Ideato e guidato dalla bandleader Dorota Piotrowska, il nuovo album Voices of Human Consciousness include composizioni improvvisate firmate da Piotrowska, Greg Osby, Hildegunn Øiseth, Tarek Yamani, oltre ai contributi di Ameen Saleem, Sanem Kalfa, Barbaro Crespo e Leszek Możdżer.
Registrato in tre giorni in Polonia, a 432 Hz, il progetto vede Dorota Piotrowska e il suo ensemble dimostrare come le esperienze musicali più intense siano il riflesso della padronanza tecnica e della ricchezza culturale di chi le crea. Il collettivo internazionale, composto da musicisti provenienti da Stati Uniti, Polonia, Libano, Cuba, Norvegia e Turchia, dà vita a uno spazio sonoro unico, in cui la musica improvvisata diventa un linguaggio universale di comunicazione. L’album esce in doppia pubblicazione con Inner Circle Music e Teraz Teraz.

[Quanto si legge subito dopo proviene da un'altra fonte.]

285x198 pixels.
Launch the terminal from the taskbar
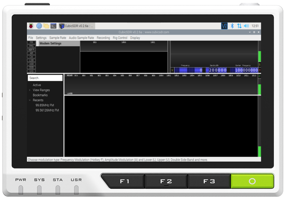53,26
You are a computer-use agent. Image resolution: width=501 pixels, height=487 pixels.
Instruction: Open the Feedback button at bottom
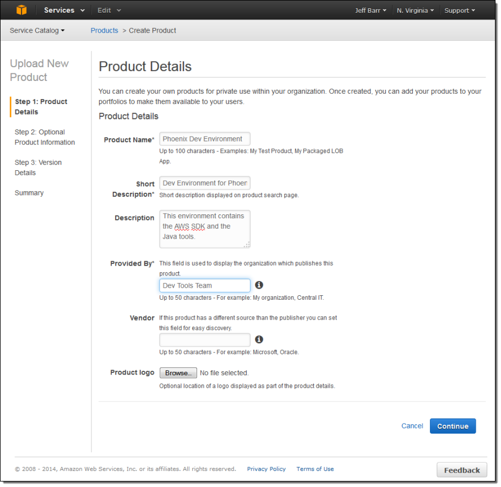461,470
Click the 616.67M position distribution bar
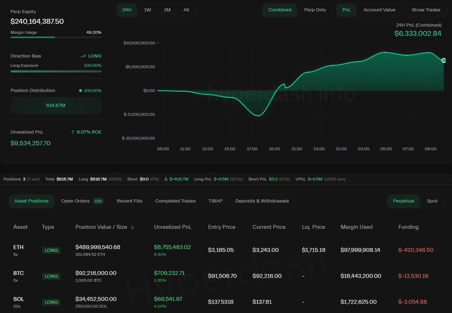 click(56, 106)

“Aspettavo il momento giusto per registrare questo album da circa dieci anni. Questo progetto è il mosaico musicale che avevo immaginato anni fa”, racconta Dorota Piotrowska. “Le composizioni presenti nell’album rappresentano l’eredità musicale dei musicisti coinvolti, mettendo al centro il dialogo che la musica è in grado di generare. Spero che le persone possano trovare in questo lavoro qualcosa capace di ispirare e costruire ponti”.

Poco prima dell’International Jazz Day dell’UNESCO, il gruppo ha presentato in anteprima il proprio lavoro il 25 aprile 2026 al Jazz nad Odrą Festival, uno dei festival jazz più antichi e prestigiosi d’Europa.
La Tracklist: 1. Lost & found; 2. Upon; 3. Cambria; 4. Saba H2O; 5. Circle; 6. Lothlorien; 7. Psychomachia; 8. Spark; 9. Cyrille in Motian; 10. Crcle I .
La batterista Dorota Piotrowska, originaria di Lubin, in Polonia, è conosciuta nella scena jazz newyorkese per il suo senso dello swing e per composizioni che abbracciano temi moderni, radicati nei ritmi della tradizione. La sua band è composta da un vivace gruppo di musicisti che fondono con naturalezza influenze neo-bop e latine, dando vita a un suono progressivo ed eclettico, nel quale si riflettono anche il suo background nella danza e nella letteratura.
Dopo aver studiato pianoforte classico dai sette ai tredici anni, Dorota ha scoperto la libertà della batteria quando un amico del liceo la invitò a una jam session della sua band. Ricorda di essersi seduta in un angolo, fino a quando l’amico le mise in mano un paio di bacchette e, scherzando, le chiese di suonare.
“Pensavo fosse matto, ma quando mi sono seduta alla batteria ho scoperto qualcosa di nuovo”, racconta. “Ho trovato la mia voce interiore. Era naturale e avevo qualcosa da dire, qualcosa di diverso rispetto a quando suonavo il pianoforte. Mi ero convertita”.